» Excerpted passage:
● ● ● ● ● ● ●
'Tainted blood' companies off the hook

The Irish government has ruled out suing US manufacturers of blood products that were tainted with hepatitis C and HIV.

    Many hemophiliacs were infected with hepatitus C or HIV

    Mary Harney, the Irish health minister said on Wednesday that the government had received extensive legal advice from a US law firm as well as the government's own attorney general, over the case and had decided not to proceed.

    "I think for the state to pursue legal action with no possibility of winning would be dishonest in the extreme," said Harney, who is also Ireland's deputy prime minister.

    The decision angered the Irish Hemophiliac Society, whose members have suffered sporadic bleeding episodes that destroy joints and damage organs, and require regular transfusions of blood-clotting products to survive since 2003.

    "We're disgusted that it has taken this government eight years to promise they would seek justice, and ultimately to deliver nothing, hiding behind the catchall excuse of legal advice," said Brian O'Mahony, the society's president.

    More than half of Ireland's approximately 500 hemophiliacs contracted either hepatitis C or AIDS as a result of contaminated blood products they received, chiefly from US sources through a government-run Blood Transfusion Service Board, in the 1980s.

    Of 106 hemophiliacs infected with HIV, 67 have died; of 221 patients who contracted hepatitis C, 91 have died.
● ● ● ● ● ● ●
» Available data:
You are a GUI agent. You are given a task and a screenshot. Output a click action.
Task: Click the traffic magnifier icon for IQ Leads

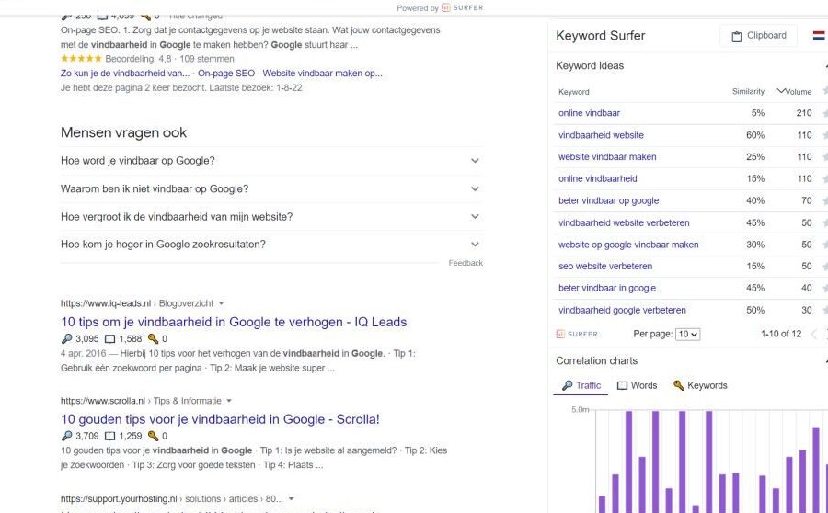pyautogui.click(x=66, y=339)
● ● ● ● ● ● ●
» Work to complete:
1. Give the part of the tainted blood article that opens with the words "Many hemophiliacs were" and closes with "not to proceed.", switching "health minister" to "finance minister".
2. Pick up the article on Ireland's tainted blood products where it stops and keep writing.

» Results in order:
1.
Many hemophiliacs were infected with hepatitus C or HIV

    Mary Harney, the Irish finance minister said on Wednesday that the government had received extensive legal advice from a US law firm as well as the government's own attorney general, over the case and had decided not to proceed.

2.
    Compensation

    The government listed several reasons why a lawsuit in a US court on behalf of Irish victims in the 1980s was likely to fail.

    Harney said in most cases the companies that provided the faulty blood products had changed names and ownerships several times, making them tougher targets to pursue.

    She stressed that, even were any lawsuit successful, the money would have gone to defray the government's costs, not to benefit victims, who have already received payouts from the government.

    Last month, lawmakers also voted to establish a government-supported insurance scheme for infected hemophiliacs who had trouble acquiring private cover for health care.

    In 2002, the government agreed to set up a compensation tribunal for victims of the contaminated blood scandal.

    At that time the government forecast the likely payout to be $90 million in 2002, but as of today has paid victims more than $300 million.